TOEICや英検などの試験を目標に置く人は多いと思いますが、それだと少し「ロマン」が足らないと思うんです。そうではなくて、試験はその先のビジョンと結びつけた中間目標として活用できれば、自己成長のために大切な意味を持ちます。先を見据えた道しるべとして活用することが重要だということですね。TOEICを軽視する人もいるかもしれませんが、実際に学びを深めると、その重要性がわかります。TOEICは実用的な英語を学べる設計になっており、語彙や表現の選択にも細かい配慮がされています。これを途中の折り返し地点として使い、進むべき道を示すメルクマールとして活用することが大切だと思います。
独学で英語力を伸ばす「英語学習のための英語学習」
―英語を独学で学ぶひとが持つべきマインドセットについて教えてください。
独学の最大のデメリットの一つは、社会人の場合、英語学習を先延ばしにする理由をいくらでも挙げられてしまう点だと思います。最初はモチベーションが高くても、「時間がない」「忙しい」などの理由で学習を後回しにすることが多く、そのうち「今日は疲れたから」「明日からやろう」などと自己正当化し、結局学習が進まなくなります。このような自己正当化の連鎖に陥ると、最初は小さな言い訳だったものがだんだん大きくなり、学習を続けること自体が負担に感じられるようになります。「時間がないから仕方ないんだ」と思い込むようになり、すっかり学習から遠ざかってしまうのです。
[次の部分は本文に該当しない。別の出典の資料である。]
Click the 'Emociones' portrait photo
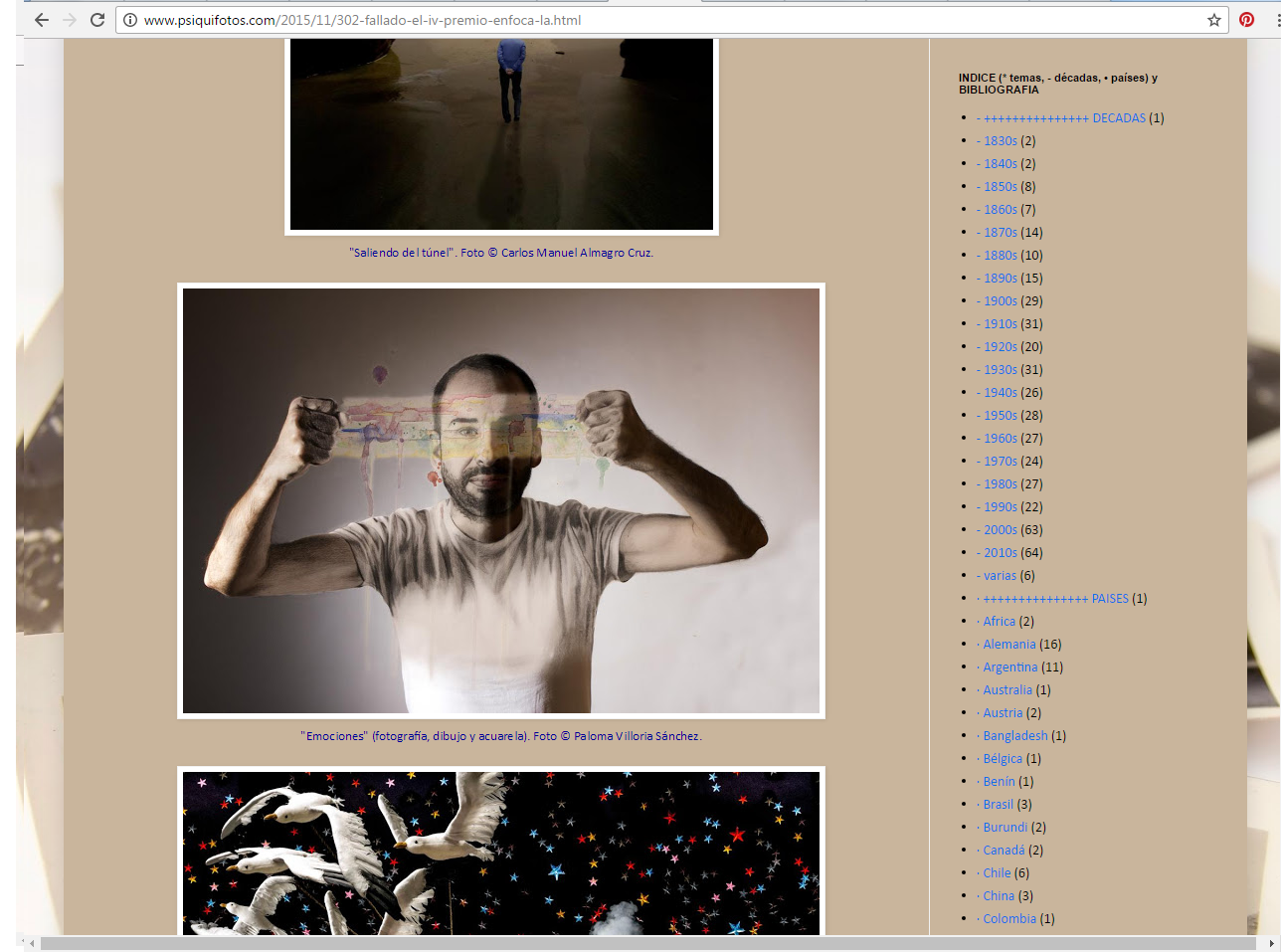Image resolution: width=1281 pixels, height=952 pixels. tap(501, 500)
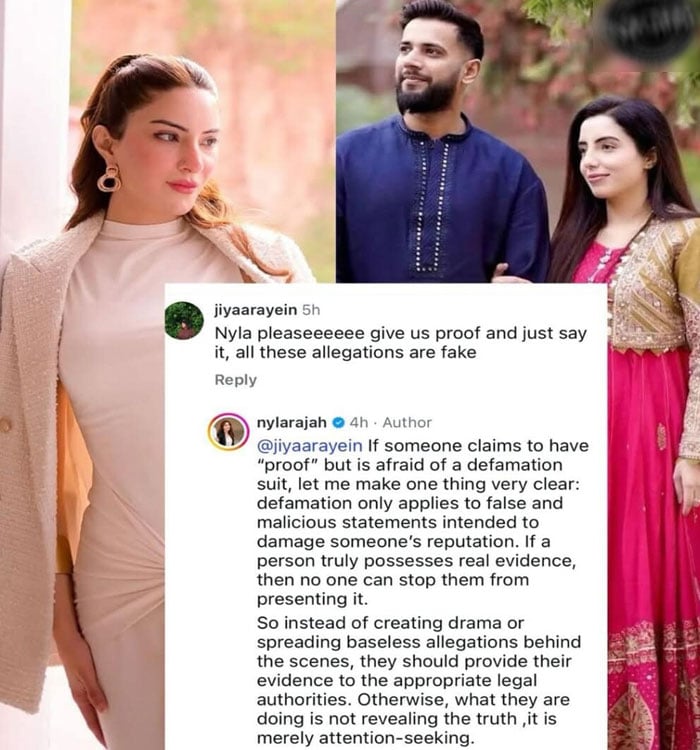The image size is (700, 750).
Task: Click the @jiyaarayein mention in the reply
Action: click(310, 446)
この落とし穴から抜け出すためには、自分の学習に対して責任を持つことが重要です。「時間がない」という理由に流されず、どうやって学習の時間を作るか意識的に考えることが大切です。最初は難しいかもしれませんが、この意識を積み重ねることで、学習成果が得られるだけでなく、自己正当化を打破する力になると考えます。
特に初心者の方は、まずは結果を追い求めすぎず、プロセスを楽しむことがとても大切です。最初は基礎を身につけることが必要ですが、その過程を楽しむことが、学び続ける力になります。もし英語学習を、TOEICの点数とか、外資系企業への就職だとか、英語学習の外にある「結果」のためだけにしてしまうと、途中でモチベーションが下がりやすく、続けることが難しくなってしまいます。しかし、英語を学ぶこと自体が楽しいと感じると、学びが苦痛ではなくなり、自然に続けられるようになります。意外に思う人もいるかもしれませんが、最初のうちは「英語学習のために英語を学ぶ」という姿勢が大切なんです。
「英語は伝わればいい」の一歩先へ
―なるほど。「英語学習のために英語を学ぶ」という視点は面白いですね。
例えば、テニスのプロ選手を夢見る人で、「有名選手になって大金を稼ぎたい」という結果のためだけに努力できるひとはおそらく稀です。そうではなくて、「テニスを上達させることが楽しい」と感じられるから、テニスの練習が捗り、結果的にプロを目指せるレベルにまで上手くなるのだと思いませんか?
テニスの選手がミスをしたときに、フォームを見直して調整する場面を思い浮かべてください。この場合、「もっとうまく打ちたい」という気持ちが、フォームの微調整をさせるわけですが、スイングが少し違ったから次はどう修正しようかなど、微調整を繰り返すことが、上達につながるはずです。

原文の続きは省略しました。